-- DATA TO PROCESS follows --
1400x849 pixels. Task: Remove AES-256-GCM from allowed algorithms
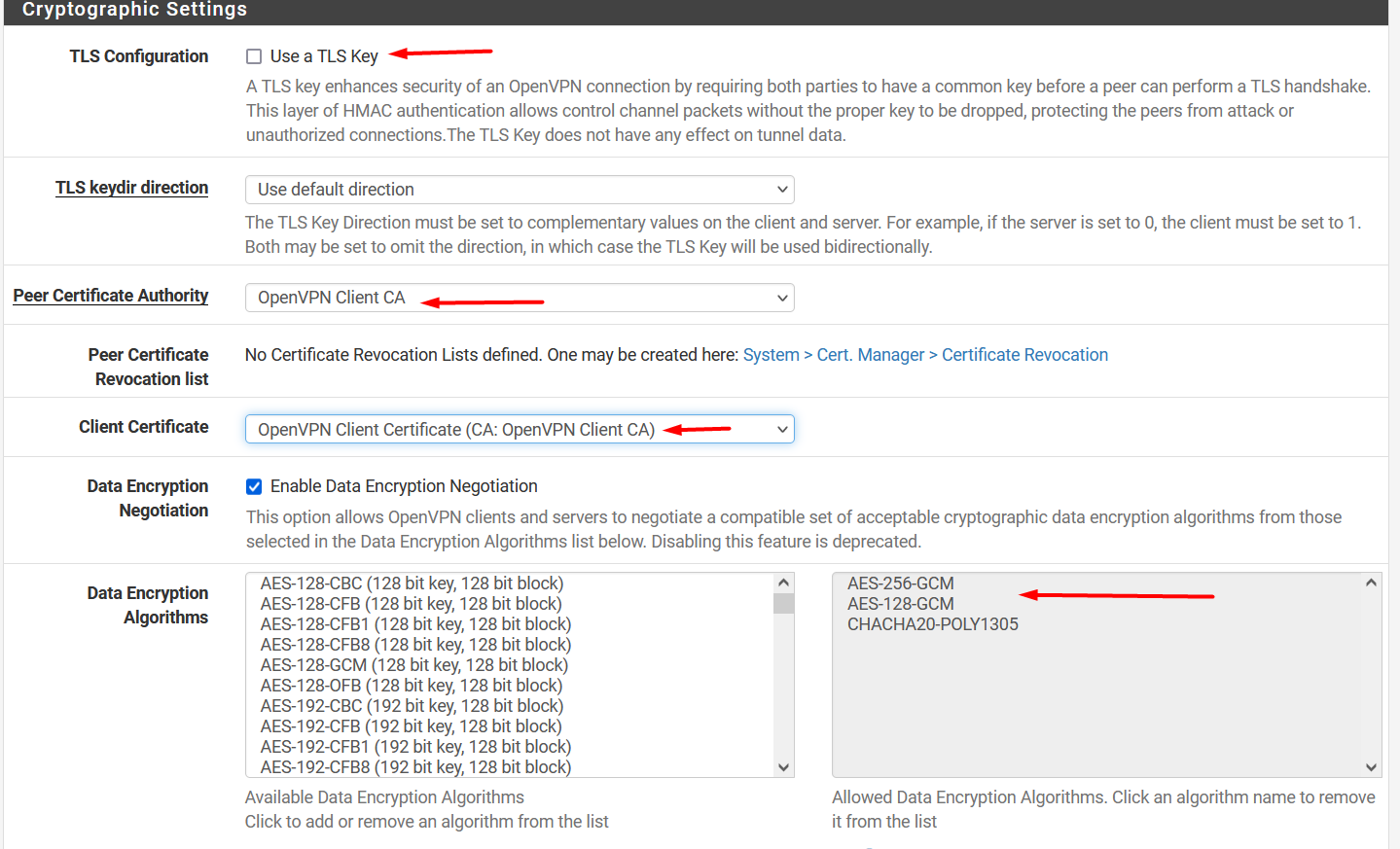pyautogui.click(x=900, y=584)
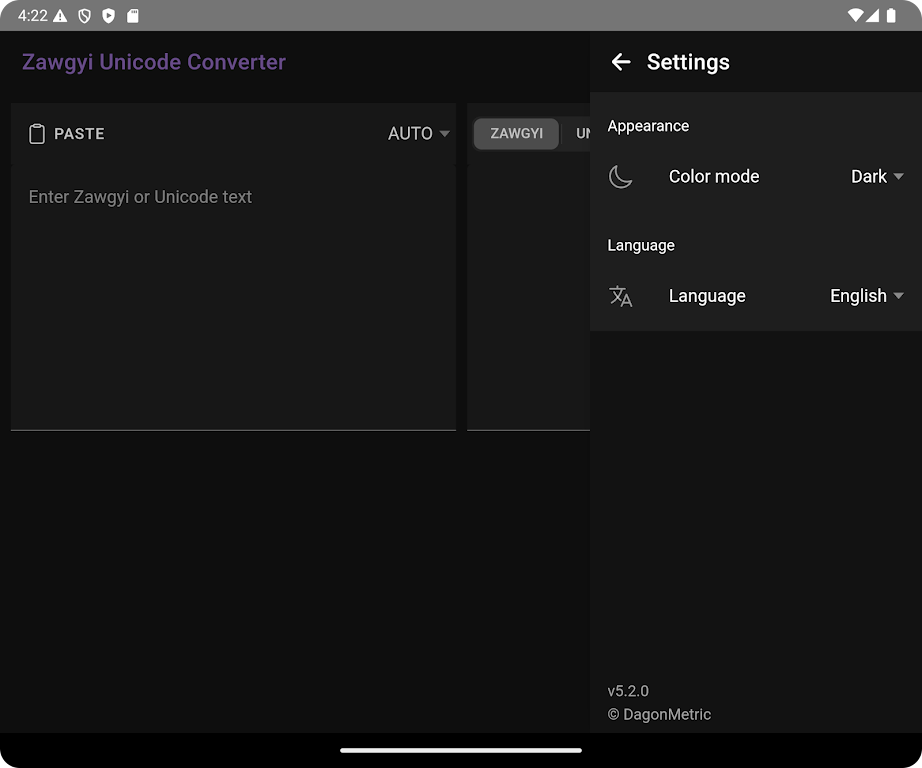
Task: Tap the back arrow beside Settings
Action: (621, 62)
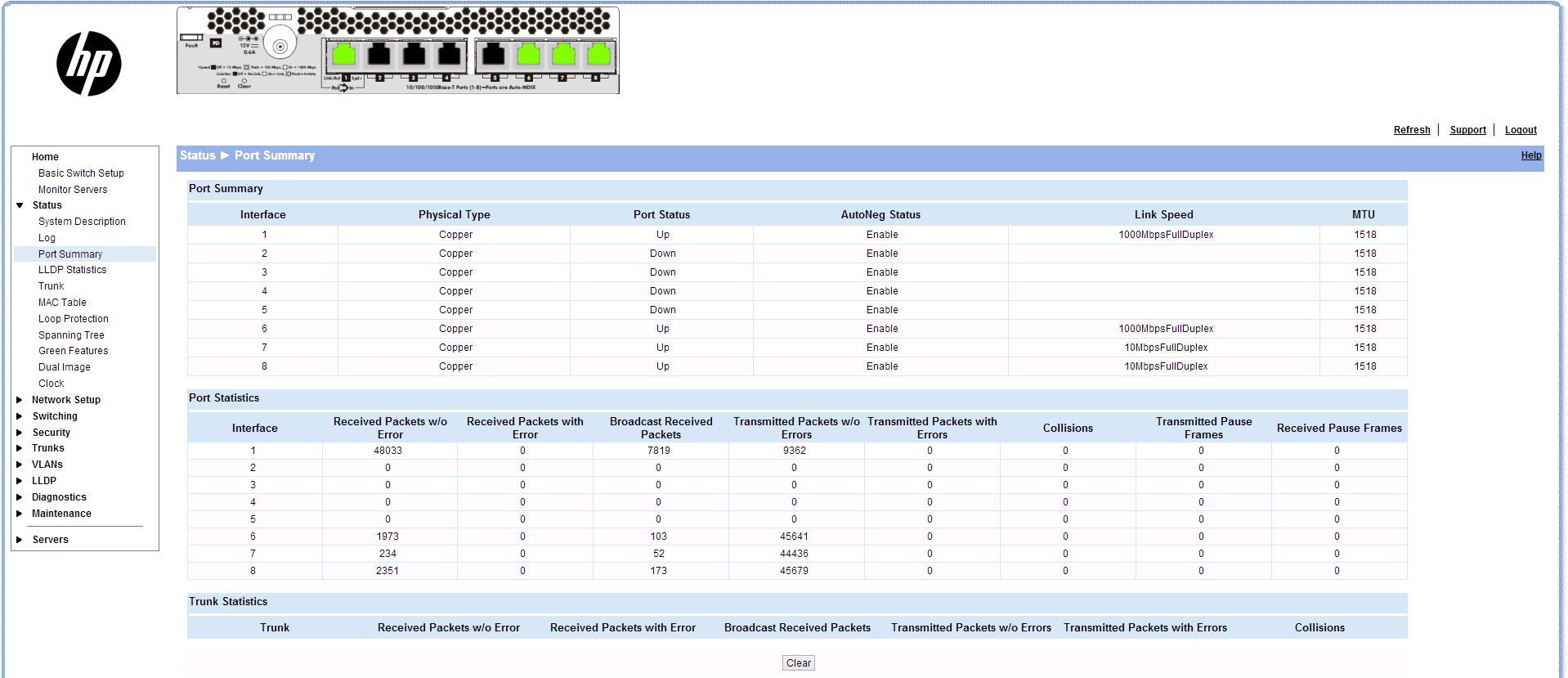Click green port 6 on switch image
1568x678 pixels.
[529, 55]
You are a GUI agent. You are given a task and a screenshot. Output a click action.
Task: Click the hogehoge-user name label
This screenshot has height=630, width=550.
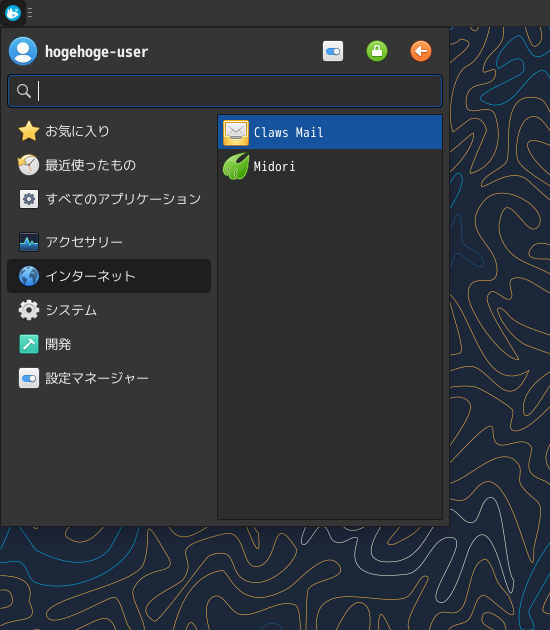pos(96,51)
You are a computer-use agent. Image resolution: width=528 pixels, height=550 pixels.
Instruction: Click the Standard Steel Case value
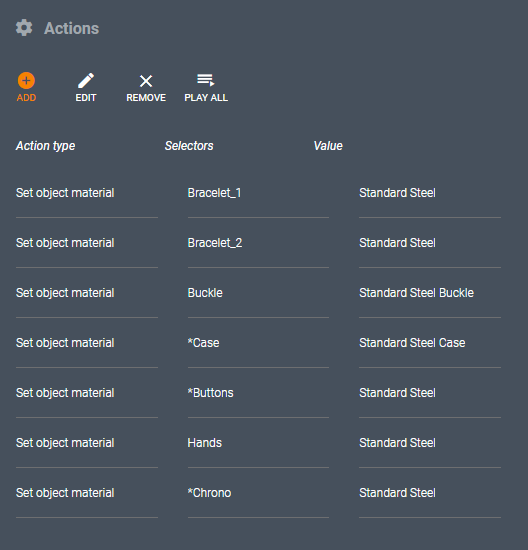coord(412,343)
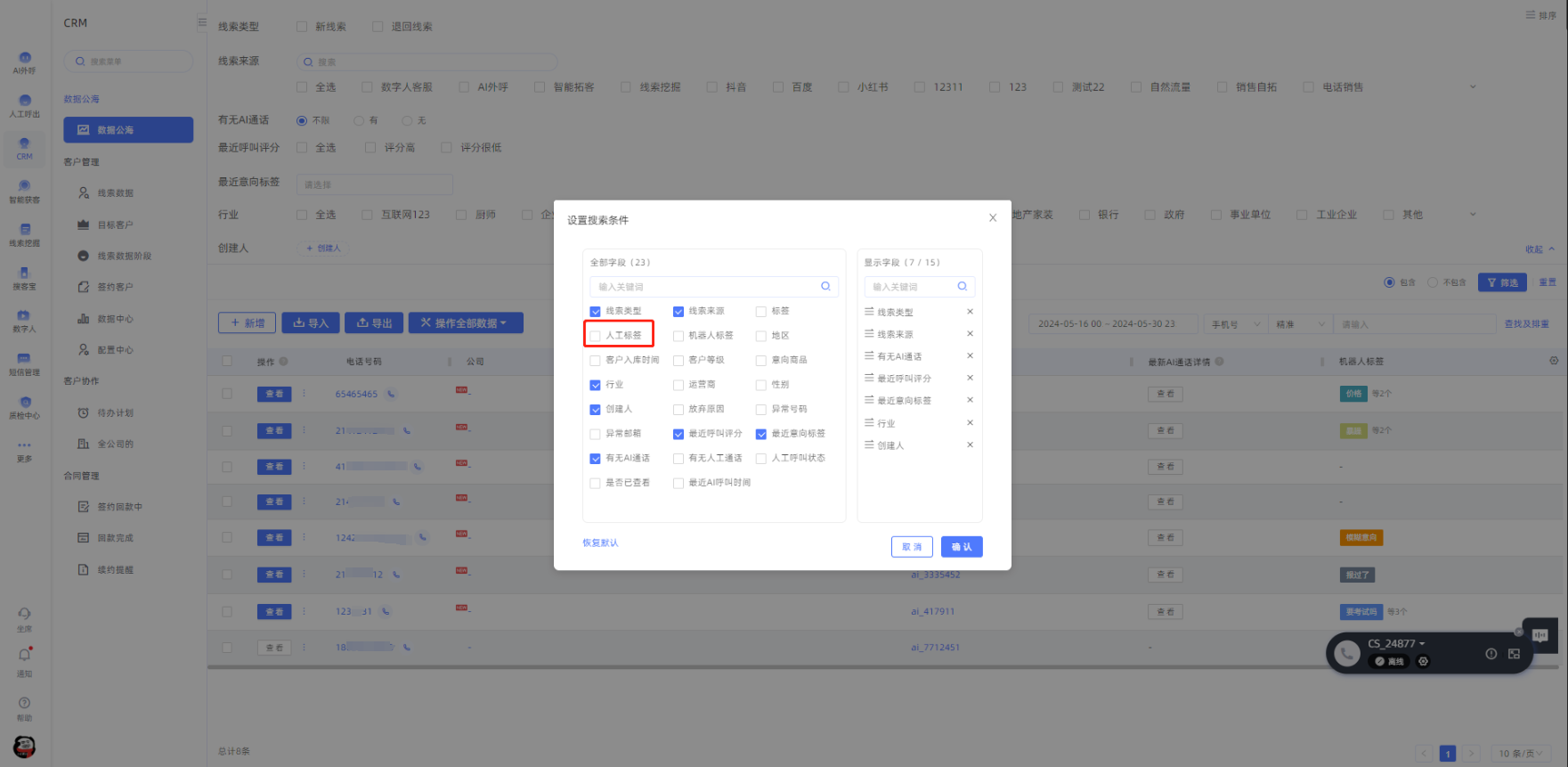Open 线索数据 in the CRM menu
The width and height of the screenshot is (1568, 767).
[115, 193]
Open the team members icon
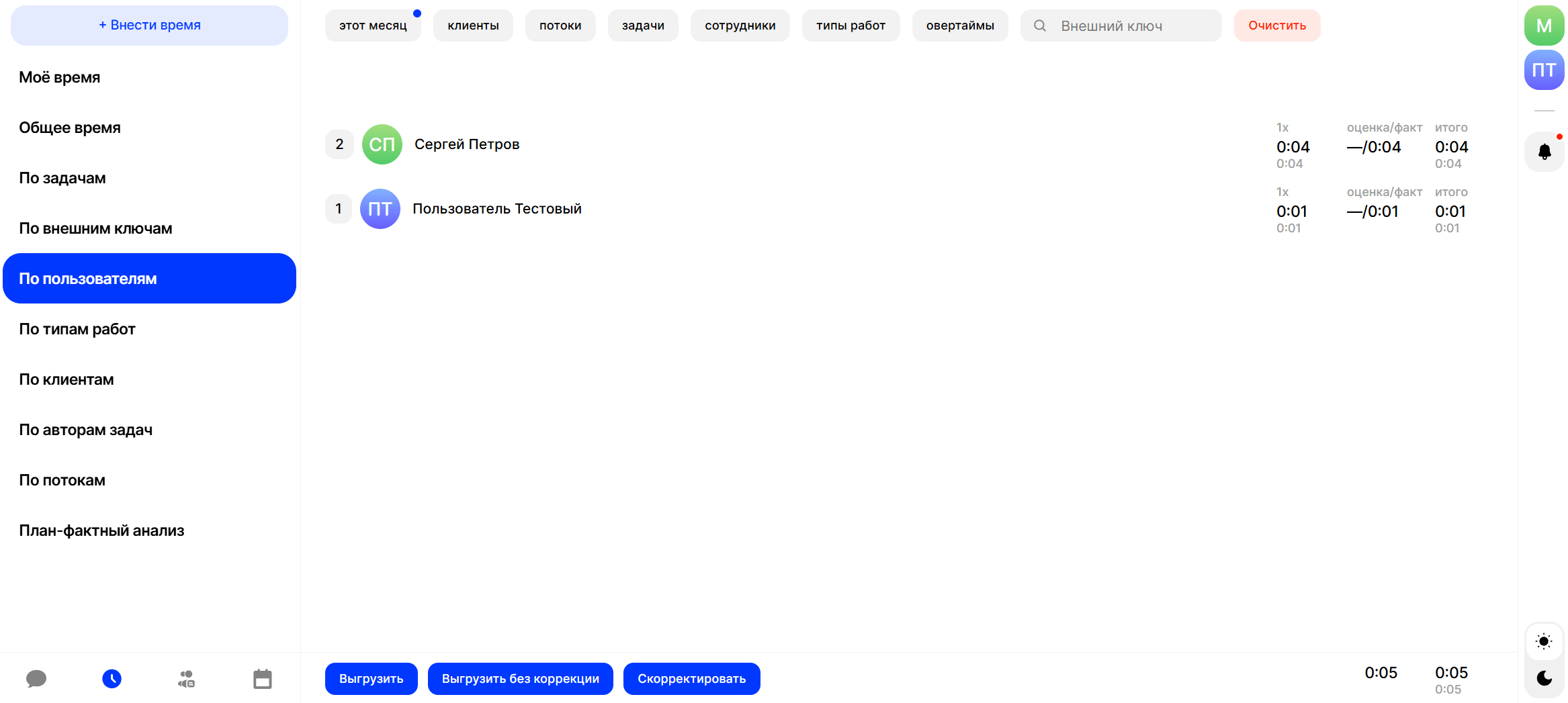 point(187,679)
-- DATA TO PROCESS concluded --
DIRECTIONS:
Pick out each line in the material containing "agent".

SOLVED EXERCISE:
You are a GUI agent. You are given a task and a screenshot. Output a click action.
You are a computer-use agent. Image resolution: width=528 pixels, height=550 pixels.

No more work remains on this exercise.